### EXCERPTED DATA
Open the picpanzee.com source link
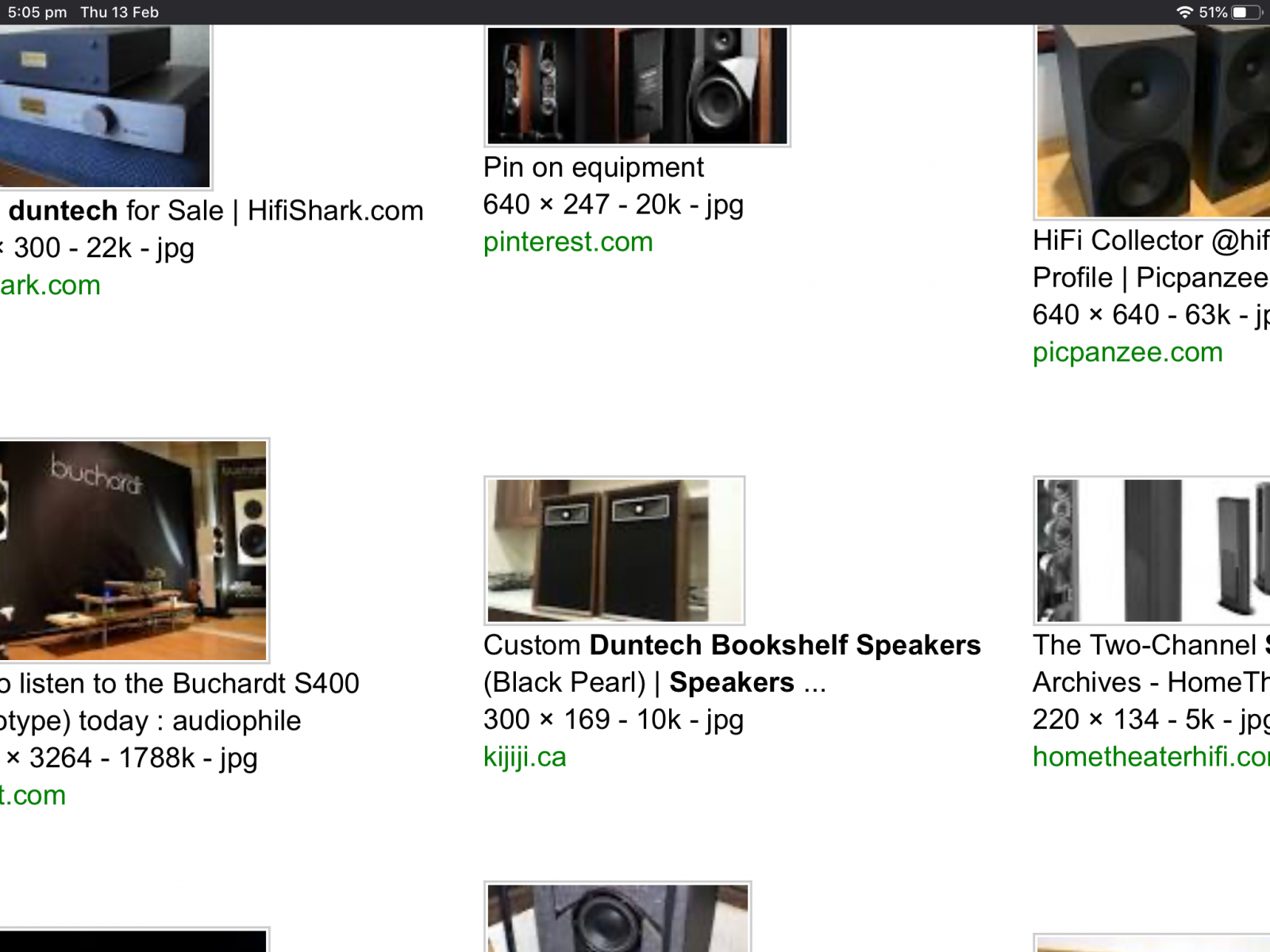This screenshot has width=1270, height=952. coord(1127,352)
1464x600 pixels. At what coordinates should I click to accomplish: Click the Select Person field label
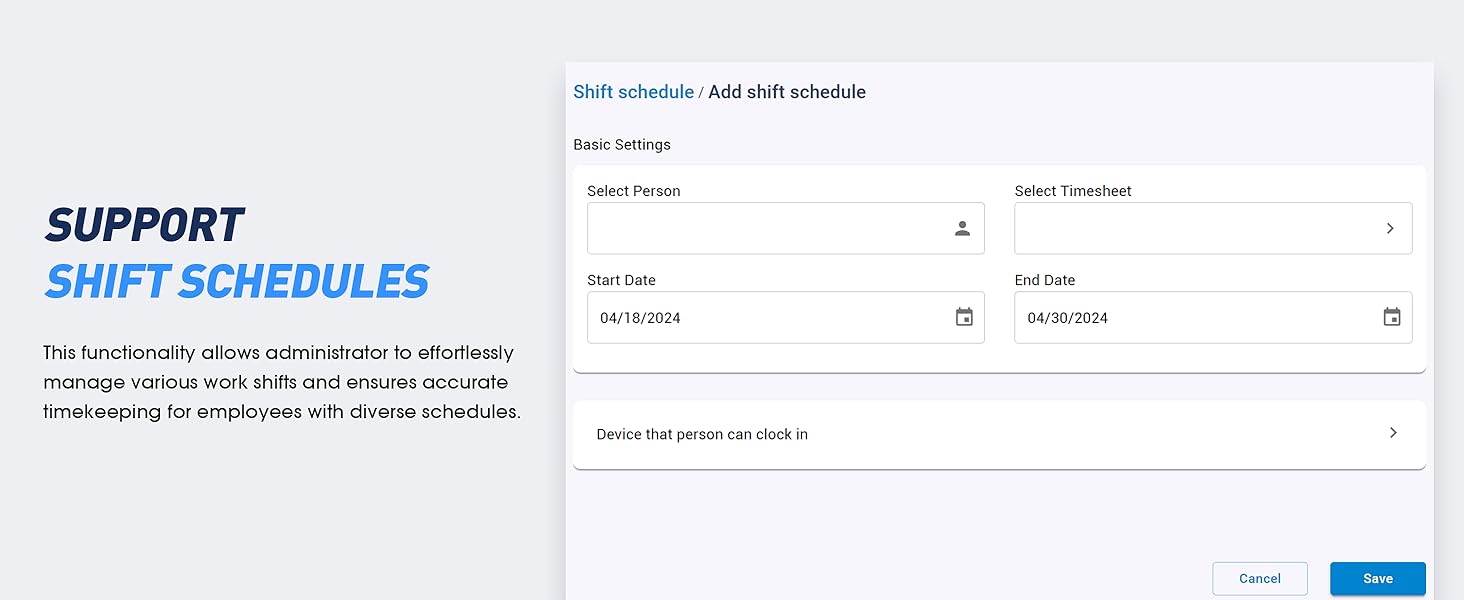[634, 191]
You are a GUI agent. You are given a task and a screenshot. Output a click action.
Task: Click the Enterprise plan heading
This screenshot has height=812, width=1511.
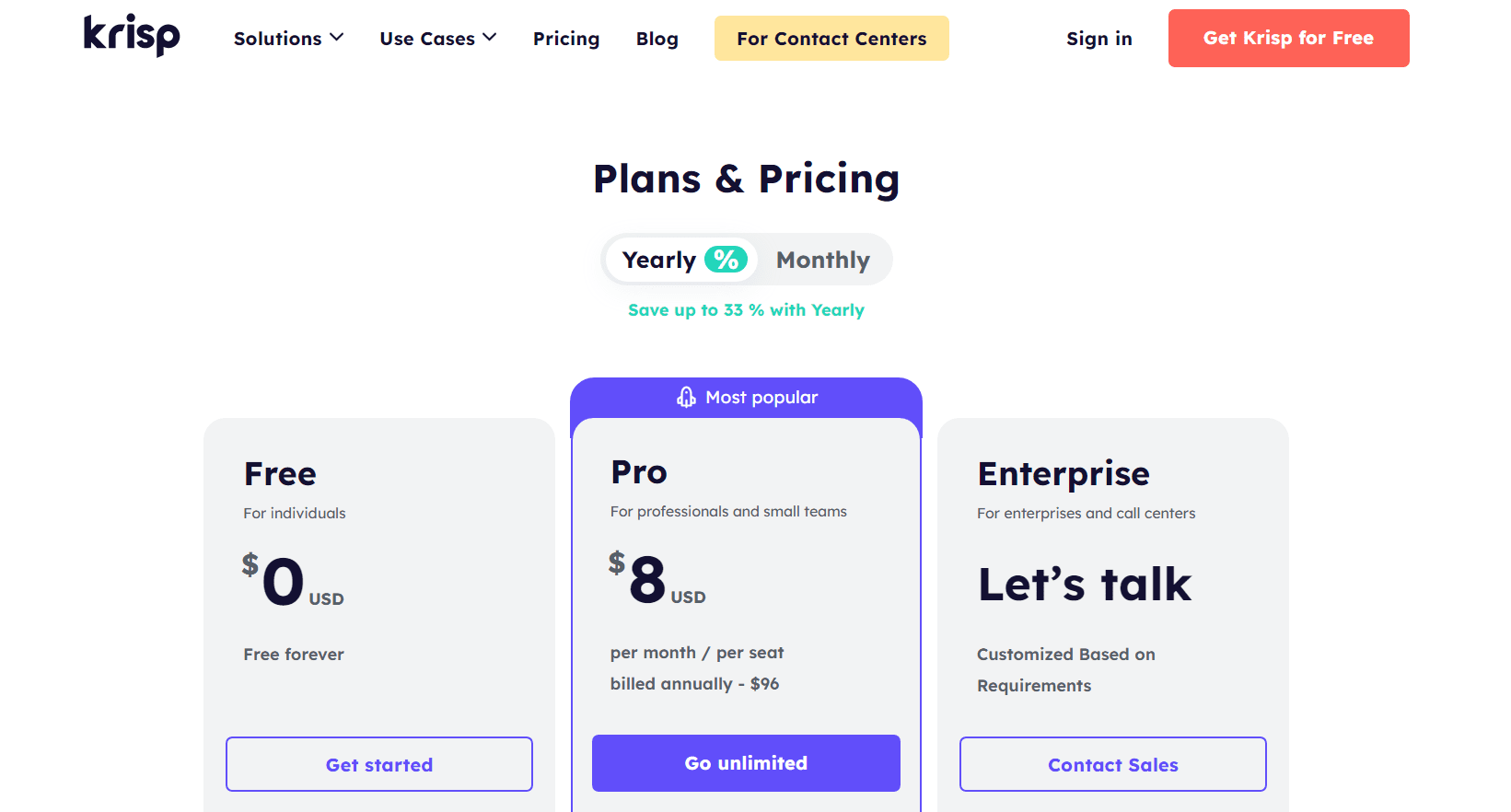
######
### EXCERPTED DATA
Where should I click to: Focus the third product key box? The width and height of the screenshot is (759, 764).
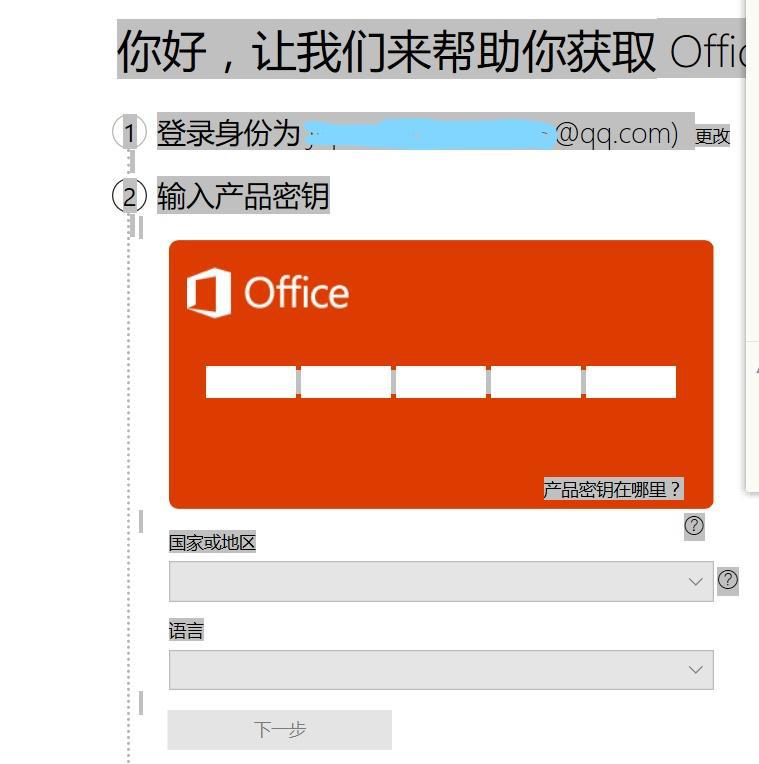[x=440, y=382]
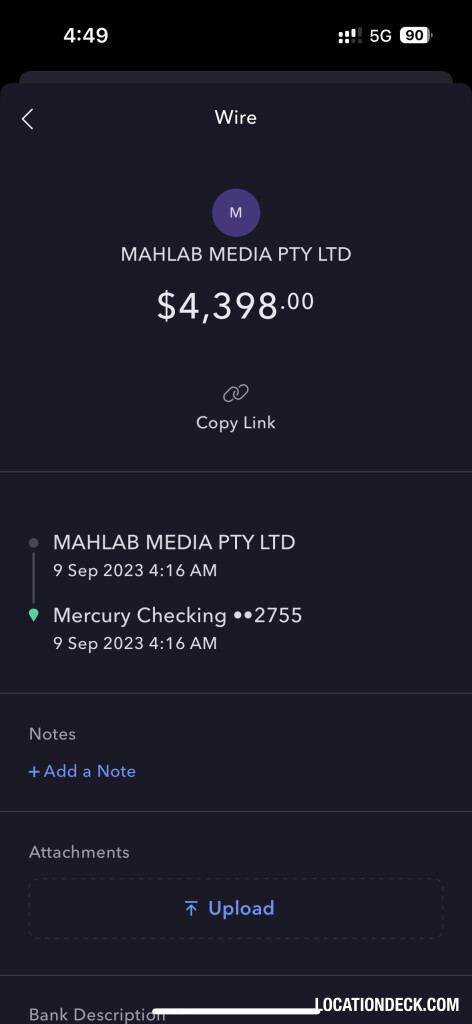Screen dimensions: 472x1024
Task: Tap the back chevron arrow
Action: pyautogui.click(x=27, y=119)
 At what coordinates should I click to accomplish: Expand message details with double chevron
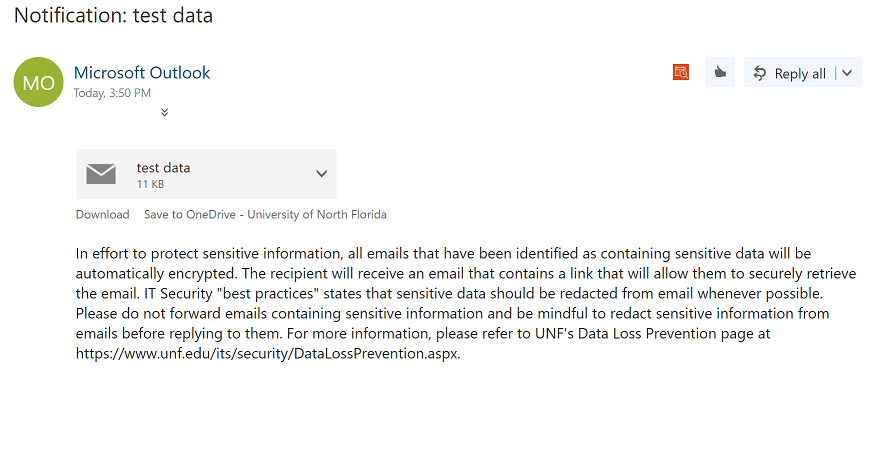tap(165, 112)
######
- **AIM OF THE TASK**: The required output is every line above from the one with "You are a GUI" down to the one with "This screenshot has height=812, width=1511.", restated word for word, ends included.

- **FINAL ANSWER**:
You are a GUI agent. You are given a task and a screenshot. Output a click action.
Task: Click the Enterprise plan heading
This screenshot has height=812, width=1511.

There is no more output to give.